With that, Jasper Dash began shooting at his mom.I
I Busby Spence’s parents started yelling the moment they saw him wheeling his bicycle up the drive. Where had he been? and Did he go to that stupid science-fantasy show? and What had they told him? Busby yelled back at them that yes, he’d gone to the Spectacular, and it was the best thing he had ever seen.
“You didn’t spend your money, did you?” his father demanded. “I got your money. What did you spend?”
“I didn’t spend any money. I donated scrap.”
“Scrap.”
“Yeah. I donated scrap. Let me go!” He shook his arm free, and his father grabbed it again and squeezed hard.
“We were worried sick about you! We didn’t know where you went!”
“Now you know.”
“Don’t get fresh! Are you getting fresh?” Then they were arguing, both shouting into each other’s faces, with Busby kicking a chair leg, and with Busby’s dad demanding to know whether Busby had gone and borrowed money from Harmon’s fancy parents, because if he had, he’d never hear the end of it, and Busby said no, for the thousandth time, he hadn’t borrowed money from the Carmichaels, because there was a metal scrap donation drive, and Busby’s dad yanked his arm around and said, “Oh really? Then what? What did you donate?” and Busby told his father that, okay, okay, OKAY! he had donated that stupid statue! That dumb god of luck his father had sent from that stupid island.

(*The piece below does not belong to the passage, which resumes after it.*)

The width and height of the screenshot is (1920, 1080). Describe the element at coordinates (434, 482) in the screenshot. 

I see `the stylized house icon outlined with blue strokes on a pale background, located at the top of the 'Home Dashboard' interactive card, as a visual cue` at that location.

He said, “You probably stole it off some dead person anyway. Some person you killed.”
At that, Busby Spence’s father released him.
Busby’s mother was crying on the back of the sofa.
Both of Busby’s parents just stared at him as he walked upstairs to his room.
He still felt sick, but he also felt proud. He walked a little taller. He wasn’t a little kid anymore, like when his dad had left to be in the Marines. They couldn’t boss him around anymore.
He didn’t feel so good when he got into bed. He just lay there.
Busby Spence’s house was silent through the night. No one talked to one another, but everyone was awake. The lights were out.
Spring rains fell on the mud and made the lake swell.